>> Start
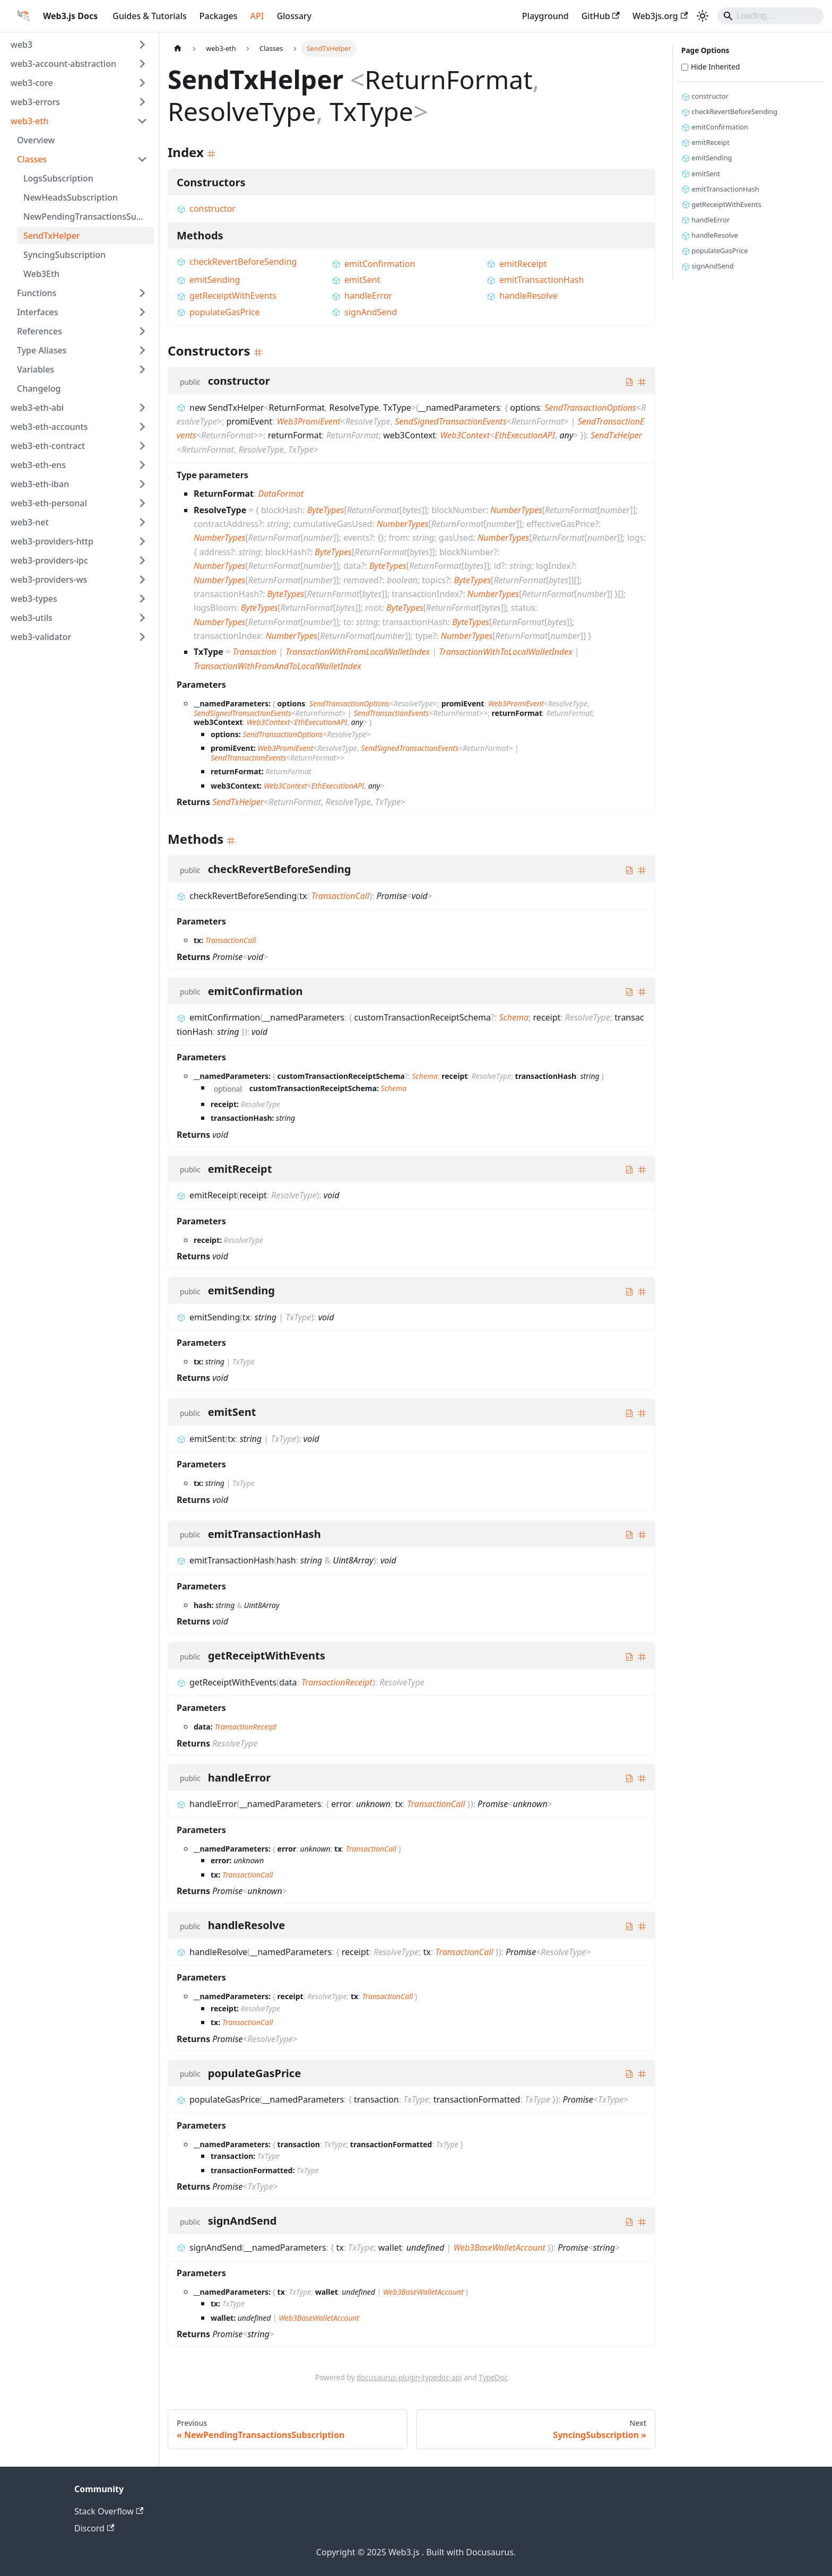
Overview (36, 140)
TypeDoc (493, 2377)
>> End
>> Start
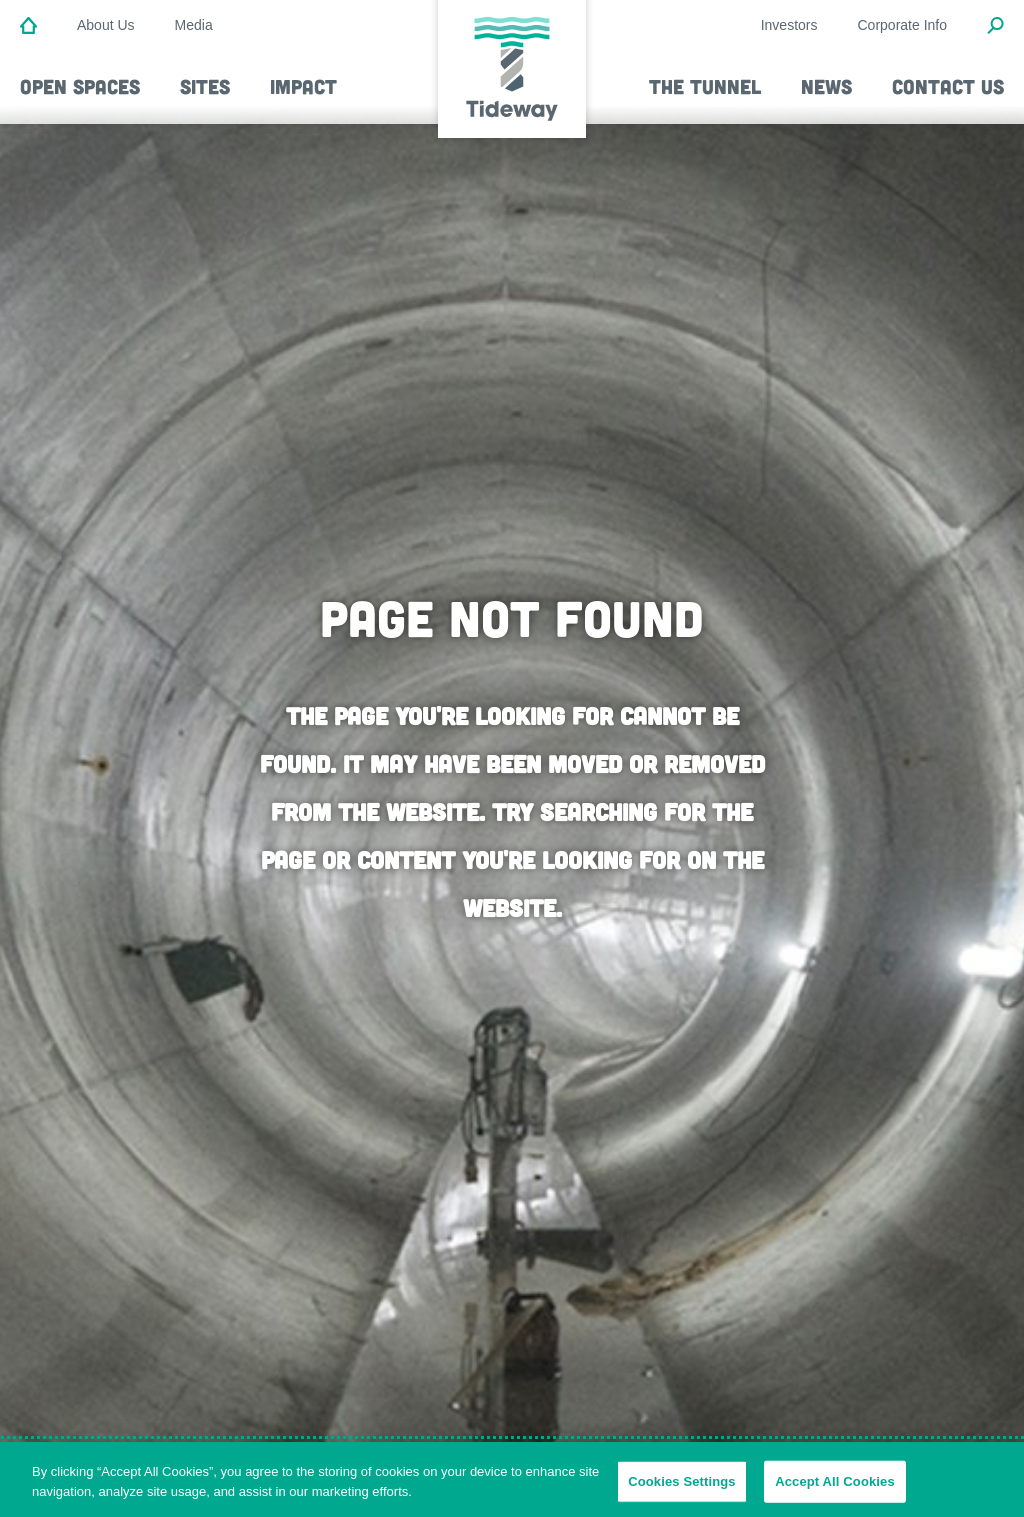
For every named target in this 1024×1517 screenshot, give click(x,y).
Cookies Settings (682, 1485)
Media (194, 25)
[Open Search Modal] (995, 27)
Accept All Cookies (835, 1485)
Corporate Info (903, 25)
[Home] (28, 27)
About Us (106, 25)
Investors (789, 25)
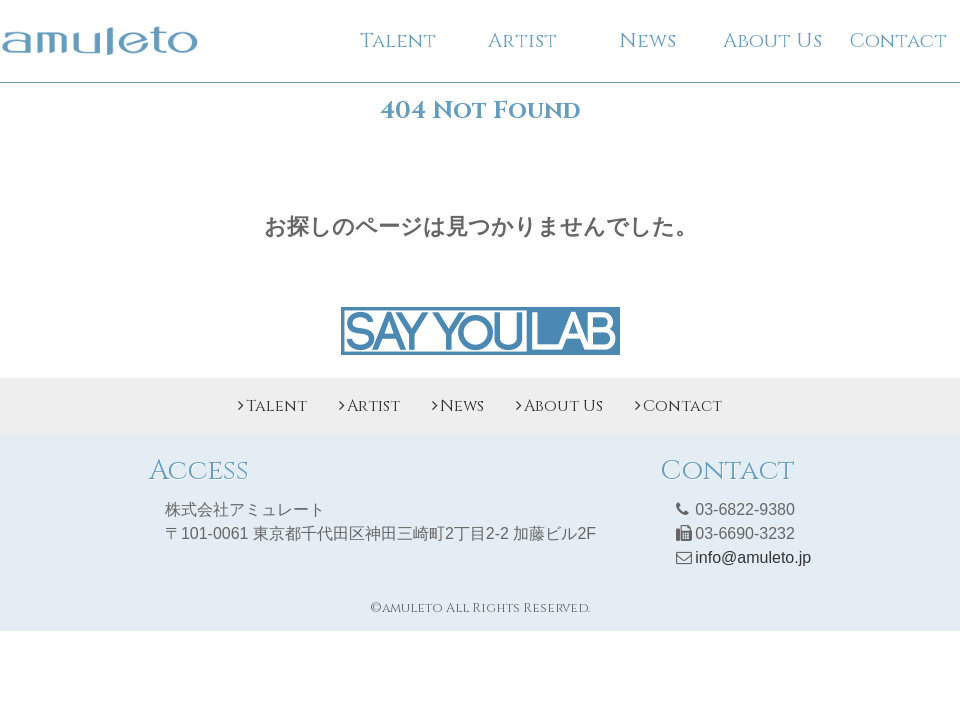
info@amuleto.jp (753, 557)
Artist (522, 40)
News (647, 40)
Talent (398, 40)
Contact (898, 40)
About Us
>> End
>> Start
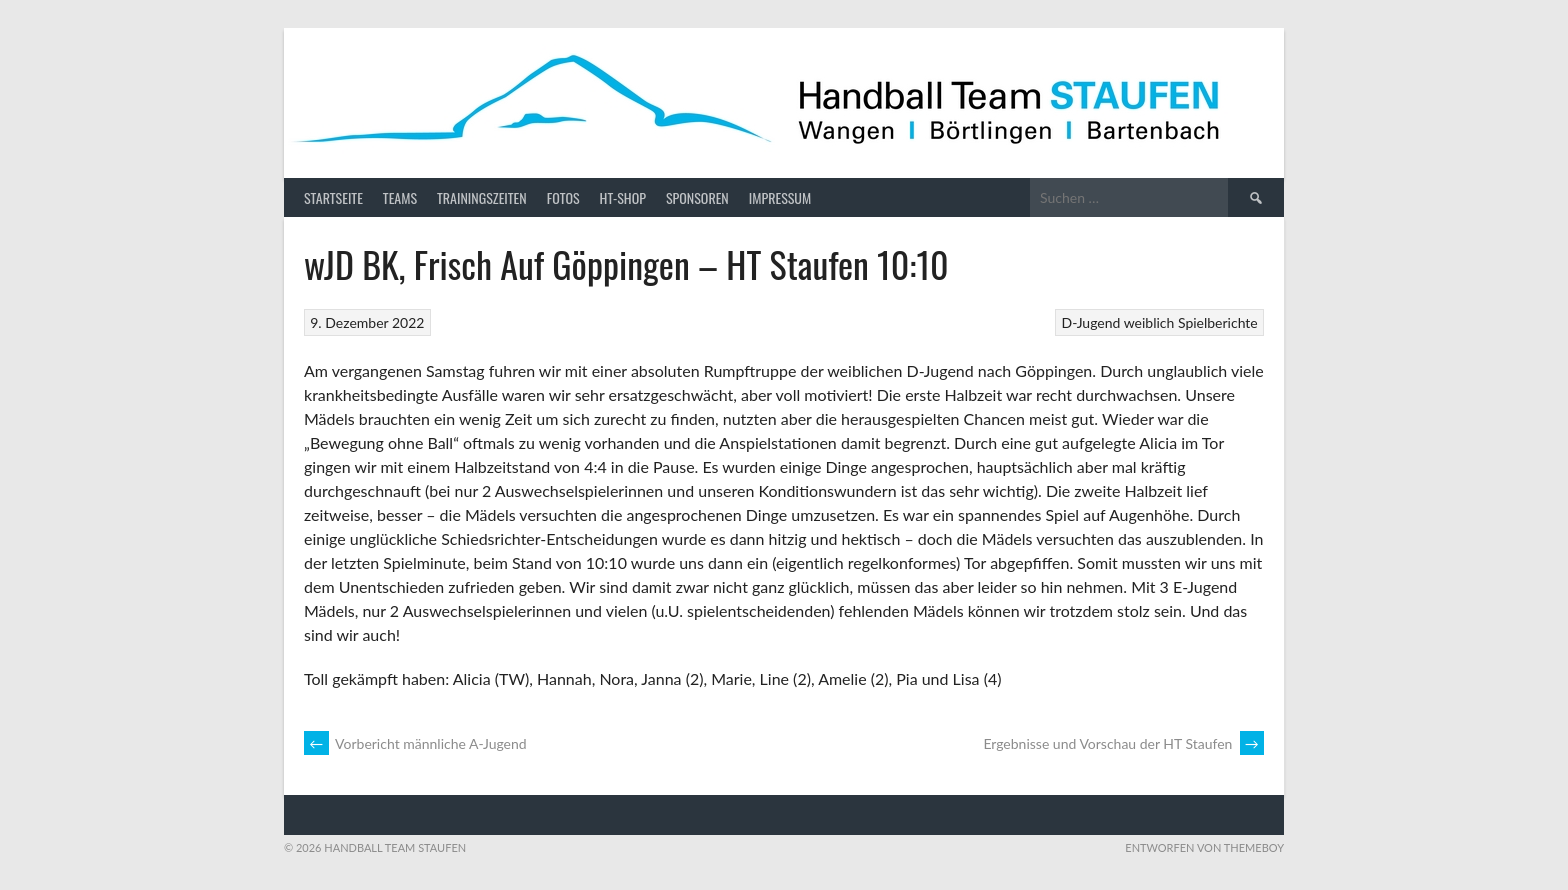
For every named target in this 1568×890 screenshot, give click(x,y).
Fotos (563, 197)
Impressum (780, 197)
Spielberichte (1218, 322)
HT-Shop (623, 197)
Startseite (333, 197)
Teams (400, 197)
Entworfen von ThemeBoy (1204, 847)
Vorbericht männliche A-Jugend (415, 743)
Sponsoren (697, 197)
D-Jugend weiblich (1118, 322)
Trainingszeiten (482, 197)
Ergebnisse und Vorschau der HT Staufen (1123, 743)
>> End
TASK TO CARRY OUT ▸ Rewrite the data starting at the line that contains "Vorbericht männliche A-Jugend (415, 743)" and ending at the line that contains "Ergebnisse und Vorschau" as a Markdown table with the columns Row and Line, leaving out any blank lines.

PROBLEM SOLUTION ▸
| Row | Line |
|---|---|
| 1 | Vorbericht männliche A-Jugend (415, 743) |
| 2 | Sponsoren (697, 197) |
| 3 | D-Jugend weiblich (1118, 322) |
| 4 | Trainingszeiten (482, 197) |
| 5 | Ergebnisse und Vorschau der HT Staufen (1123, 743) |